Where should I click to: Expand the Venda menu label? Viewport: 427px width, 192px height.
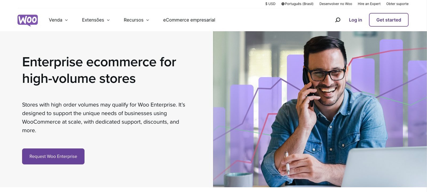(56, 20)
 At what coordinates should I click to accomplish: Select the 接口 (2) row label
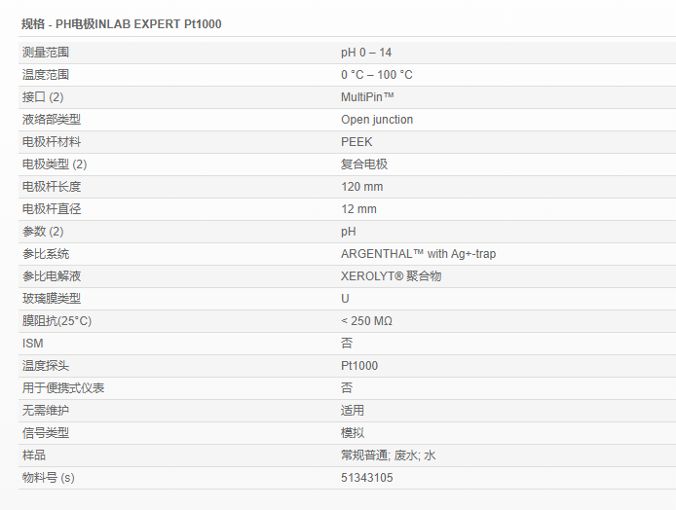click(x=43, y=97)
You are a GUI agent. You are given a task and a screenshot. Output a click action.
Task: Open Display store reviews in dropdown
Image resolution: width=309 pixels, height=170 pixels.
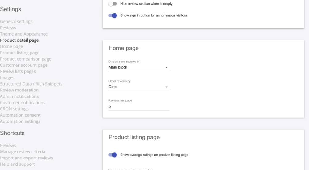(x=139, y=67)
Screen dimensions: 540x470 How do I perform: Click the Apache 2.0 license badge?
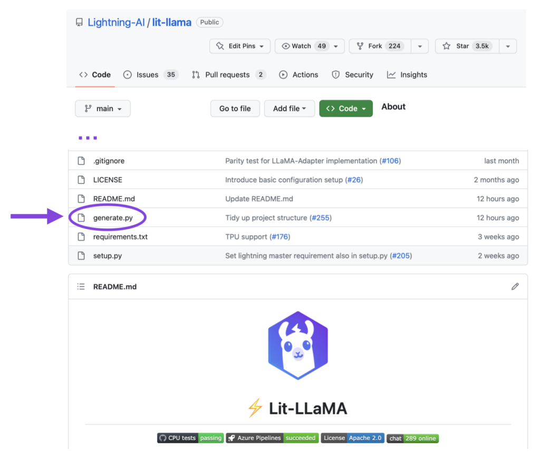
|---|
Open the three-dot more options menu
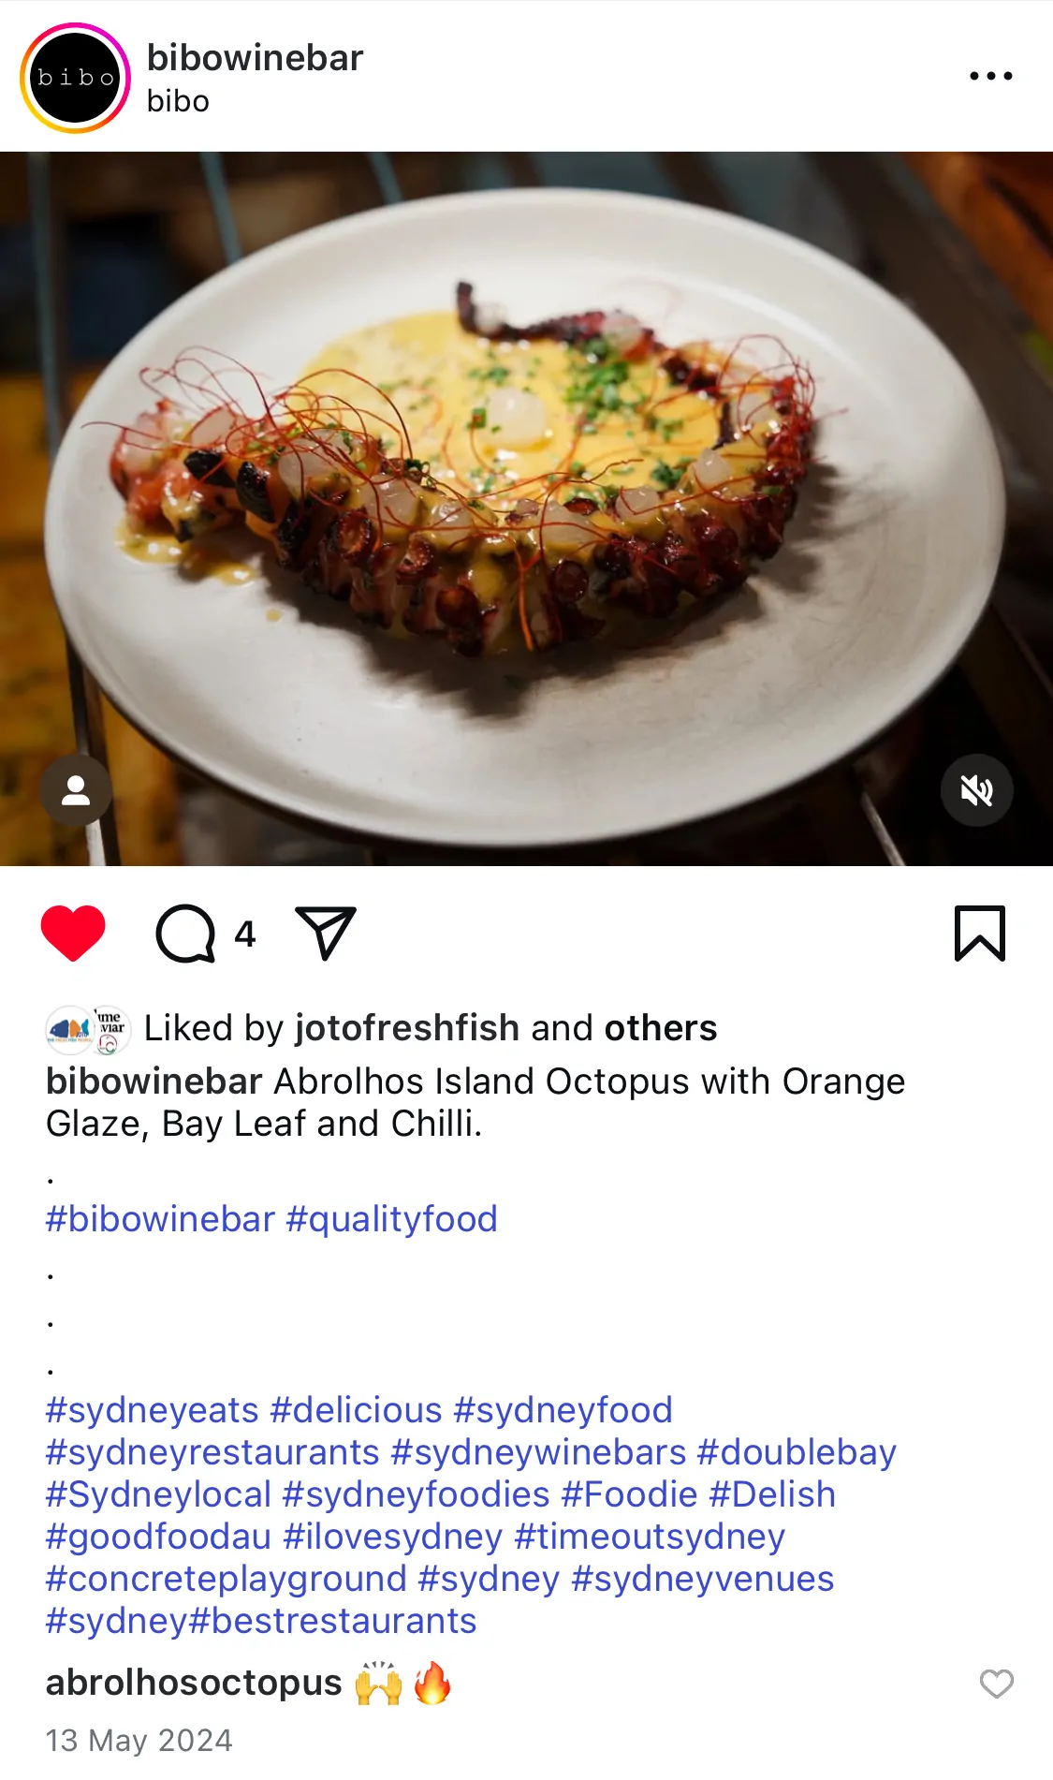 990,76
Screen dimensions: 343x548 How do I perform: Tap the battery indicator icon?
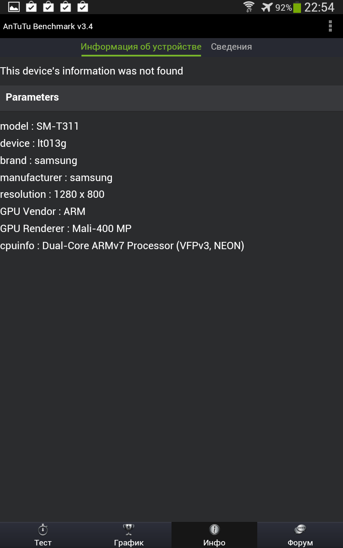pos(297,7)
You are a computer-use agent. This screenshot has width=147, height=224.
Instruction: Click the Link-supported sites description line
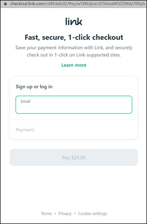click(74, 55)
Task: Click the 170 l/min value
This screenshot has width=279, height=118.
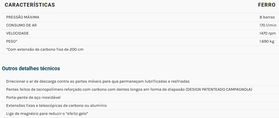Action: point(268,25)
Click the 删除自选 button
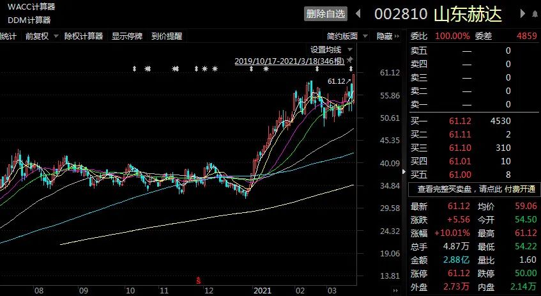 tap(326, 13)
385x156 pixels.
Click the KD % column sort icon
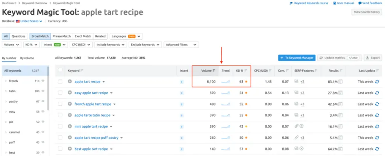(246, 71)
|---|
> **About this exercise**
If a line above holds the string "agent", copy it out.

> **Solution to this task**
You are a GUI agent. You are given a task and a screenshot. Output a click action.
You are a computer-use agent. This screenshot has width=147, height=224.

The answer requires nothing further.